I scrounged up my entire binder full of poetry and self-published it. I knew nothing about publishing, I just did it. It’s still sitting on lulu.com somewhere, collecting virtual dust. But I never saw myself as a writer. I just wrote poetry, and my English teachers told me I was good at it.

That was the year I got an 86 on my ELA exam… and it BROKE me. An exam in essay format to discuss books – and I failed it. 86 meant fail to me. Heaven could have struck me dead, and I would have felt deserving of it.

I thought maybe words were not my calling.

That year, we had a multi-genre research project. I chose writers and mental illness, and I developed and designed a full blown newspaper with creative gimmicky articles, comics, and ads that summed up my research on the aforementioned topic. My teacher thought it was a genius piece, A+ all around, and that sparked the world of graphic design for me – the route I took in college.

The point of telling you all of that is to tell you this: I struggled with the question “Am I good enough to call myself a writer?” Even when I started Scales in 2011 and finished in 2013, I never considered myself a writer.

In my senior year of college, I took a mandatory writing 101 class. When my professor handed me back my 26-page final paper, she handed me a Writing Program brochure. She said “your writing is exceptional, and I would urge you to switch majors to the writing program.” But I was too late. I left college thinking I had missed the writing boat. Less than a year later, I started Scales as a project for myself. I saw stories of teenagers and 20-year-olds securing book deals. No way could I play on the same field. These people lived writing their whole life, and I gave it up.

Writing soon took over my life this past year. I finished Scales in February, slammed through edits, beta readers, and more edits. I joined Twitter contests, NaNoWriMo, and started hashing out a second novel. In recent months, my writing has taken a significant lead over my design work. People don’t ask me about my design job anymore. They ask “how’s your book coming?” “Are you writing anything else?” “How did that writing contest go?”

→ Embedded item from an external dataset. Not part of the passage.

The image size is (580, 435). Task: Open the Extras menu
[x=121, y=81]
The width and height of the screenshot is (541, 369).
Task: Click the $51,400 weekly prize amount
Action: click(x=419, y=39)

At my first (and last) NaNoWriMo party, I met my chapter leader. She gave me a pin. It simply stated: “I write Books.” Even then, I still struggled with the question: Am I a writer?

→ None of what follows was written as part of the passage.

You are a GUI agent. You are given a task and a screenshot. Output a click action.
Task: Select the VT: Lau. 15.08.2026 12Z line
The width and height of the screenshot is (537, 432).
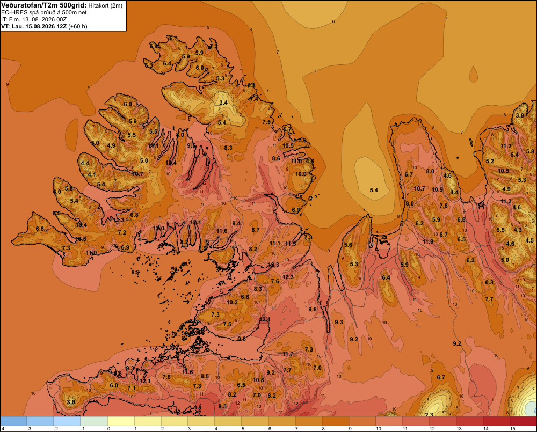click(34, 26)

No, I don’t have a degree in writing. Yes, everything I learned about writing came from Google, blog posts from fabulous Twitter writers, dropping the proverbial ball in contests, my own ventures in reading, and amazing people who have critiqued my work along the way.

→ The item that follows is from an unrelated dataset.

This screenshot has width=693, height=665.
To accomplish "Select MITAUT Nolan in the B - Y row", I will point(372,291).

It wasn’t until December that I finalized my answer. Making it into PitchWars and ProjectREUTSway simultaneously validated me to finally say, yes, I am a writer. BUT I WAS WRONG! WRONG I TELL YOU! I’m a writer, and was always a writer, because I write.

I made it into the finals of two twitter contests. I was a writer then.

I cranked out a successful NaNoWriMo this past year while juggling project REUTSway. I was a writer then.

I joined in on Twitter contests last August. I was a writer then.

I started full-on editing Scales a year ago. I was a writer then.

I wrote Scales starting in January 2011. 80% of it in a notebook/ iPad during my lunch breaks at work. I was a writer then.

I wrote kick-ass papers in college. I was a writer then.

I wrote poetry in high school. I was a writer then.

I let myself be intimidated by those with more experience and education. I learned to keep learning and keep teaching myself – to keep putting myself in learning experiences. I forced myself to enter Twitter pitches, to swap 1st pages with other writers, to write short stories for a contest, despite my comfort zone and insecurities. Right now, I don’t feel like less of a writer. I learned that, eventually – with enough drive and an open mind – no one will be able to tell that I didn’t study this in school.